“I am interested in an examination of inherently human issues and weaknesses through an exploration of the extensive, entangled relationship that exists between human beings and tobacco. ..
Taken together, human weakness and the meaning of tobacco form a kind of awkward relationship, a relationship that reveals the innate quality of self-professed helplessness.” – Xu Bing
A couple of weeks ago I went to the Virginia Museum of Fine Arts in Richmond to see Xu Bing: Tobacco Project, which explores the production and culture of tobacco. The VMFA show is the third part of a trilogy that began with Xu’s residency at Duke University in 2000 followed by a 2004 show in Shanghai. It is fitting that the final piece of the trilogy is in Richmond as Virginia is tobacco’s ground zero. Leading up to the show, Xu toured Philip Morris in Richmond—one of the largest cigarette production facilities in the world—and visited a tobacco warehouse and several family-owned tobacco farms in Southside Virginia.
It was in researching the Duke family that Xu zeroed in on tobacco, which has figured largely in Chinese culture since the 19th century and holds particular resonance for him as his father died from smoking-related lung cancer. As with most anything when you begin to scratch the surface, you discover a whole world opening up, and Xu’s explorations into tobacco expanded to include its history, production and marketing.
The VMFA show is an iron fist in a velvet glove, quiet and serene, yet packing a punch. There is beauty and inventiveness, humor and awe. The first thing you notice as you approach the show is the smell. Sweet and heady tobacco reaches out to you from several rooms away. It’s a powerful metaphor for tobacco’s insidious pull. I loved Traveling Down the River, which features an eye-popping 30’ long cigarette laid atop a reproduction of the great 11th century Chinese scroll Along the River during the Qingming Festival. The painting is considered the Mona Lisa of China. So to besmirch it in this way, with ash and burn marks is akin to blasphemy. An accompanying text likens Xu’s piece to Marcel Duchamp’s L.H.O.O.Q., which features Mona Lisa sporting a graffiti moustache and goatee.
Backbone, a collaboration between Xu Bing and René Balcer, is a book presenting historical tobacco logos printed onto oversized pieces of cigarette paper. Here they are exhibited unbound, individually framed and hung en masse on the wall. The names are so delightful (Black Satin, Custard Pie, Queen of Ophir, Pure Cream, Dew Drop)—quaint, innocent, puffed up, evocative—they inspired Balcer to create a free-verse blues piece. A recording performed by Captain Luke and Big Ron Hunter is available by calling a number provided by the museum on your cell phone.

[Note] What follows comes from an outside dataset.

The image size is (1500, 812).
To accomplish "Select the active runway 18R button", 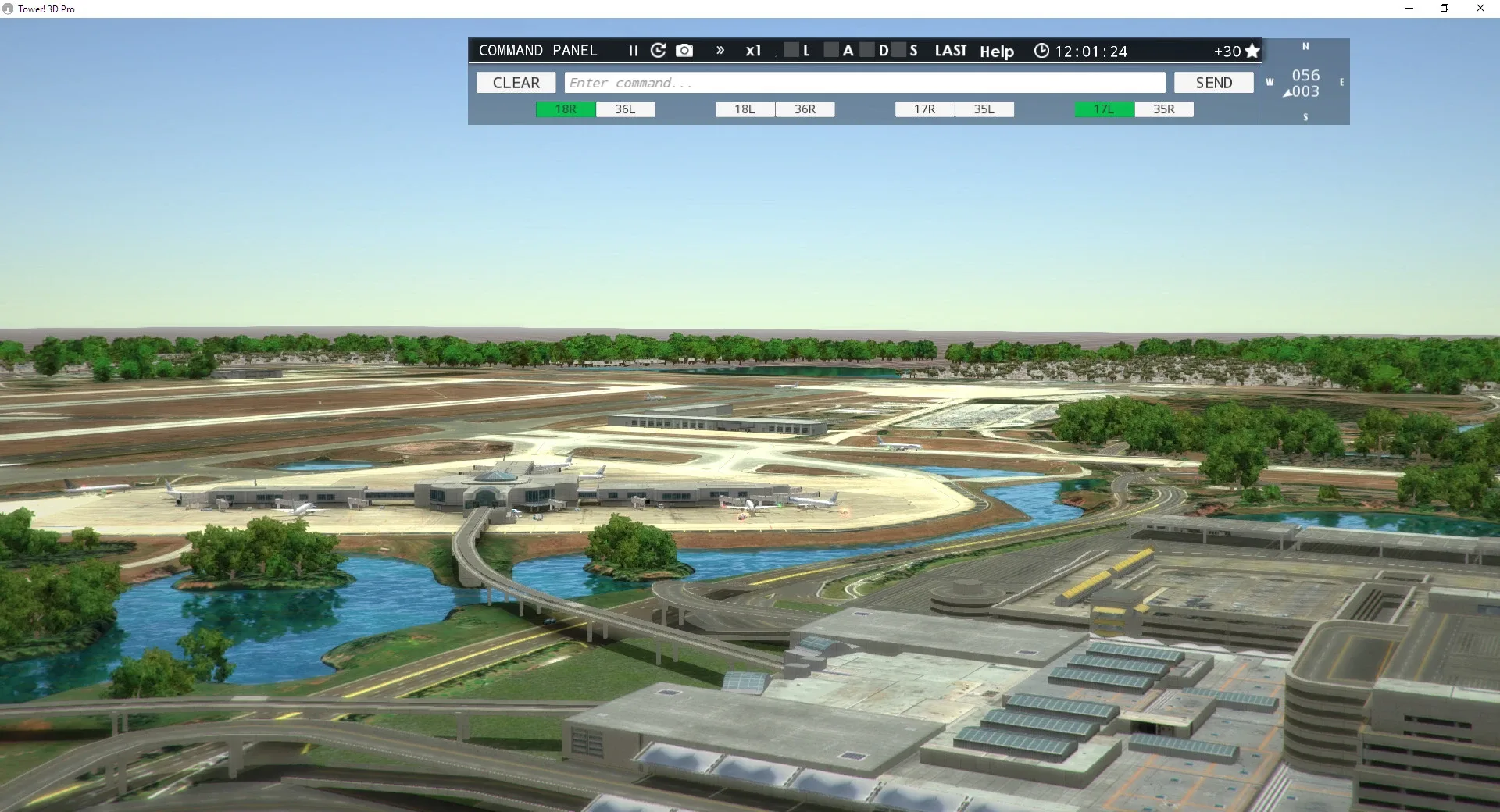I will (566, 109).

Xu is known as a print- and bookmaker and he has a field day with the fine paper, interesting logos and distinctive cigarette tins and boxes, inscribing texts on cigarettes, presenting uncut and thus unsmokable cigarettes in custom made containers, joining well-known corporate names to cigarettes, and the like, marrying words, images and materials in ingenious ways.

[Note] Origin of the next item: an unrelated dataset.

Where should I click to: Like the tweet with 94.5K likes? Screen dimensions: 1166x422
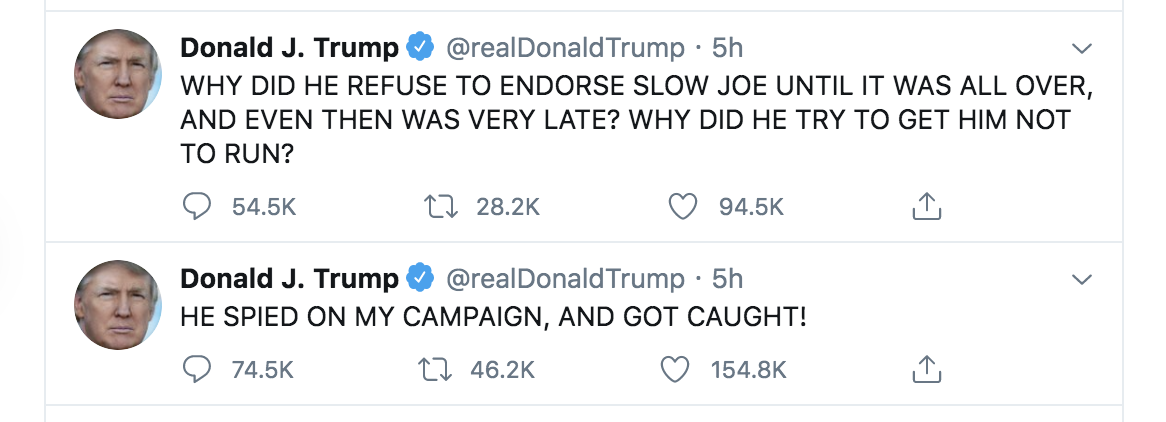(683, 206)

Xu was in Richmond in advance of the show for a two-week residency. He worked on several large pieces, some new; some recreations of past site-specific works assisted by graduate students from Virginia Commonwealth University’s highly regarded School of the Arts. Included among these is the star of the show: 1st Class (pictured above), a giant tiger-skin “rug” made from 550,000 1st Class discount cigarettes. The cigarettes are arranged with alternating filter and tip facing up to create the distinctive orange and white tiger pattern. The effect is astounding. The piece just stops you in your tracks. It’s a thing of beauty, but it is also a thing of beauty made from such mundane and easily identifiable things that are completely and utterly transformed. As if all this wasn't enough, when you walk by it, the white changes to brown as the tobacco becomes visible, creating a whole other effect. Simply extraordinary.

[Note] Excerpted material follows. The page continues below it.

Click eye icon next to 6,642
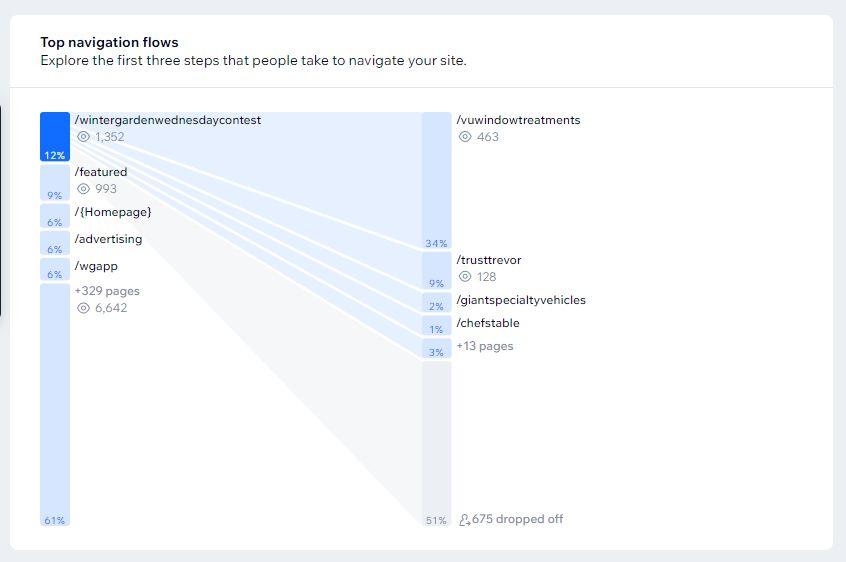The image size is (846, 562). point(84,308)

Though I am happy to embrace the piece on visual merits alone, when I think about why Xu chose a tiger skin, I guess I look at it as the subjugation of the once fierce and proud Chinese/Asian people through cigarettes. Specifically choosing a discount brand of cigarettes with a phony, highfalutin name to make the piece, underscores the treachery.
Unfortunately, the catalog accompanying the show doesn’t have a good image of 1st Class. (I do understand this is because the catalog had to go into production in advance of the recreation of the piece in order to be ready for the show.) The image supplied is the Shanghai iteration of the piece, Honor and Splendor; it’s unfortunately bisected by the room’s columns, detracting mightily from its explosive effect. I did like the cigarette filter paper used as end pages though. It made me wonder about the origin of that distinctive orange, flecked appearance. Turns out in the old days premium cigarettes had cork tips that didn’t stick to your lip like plain paper ones.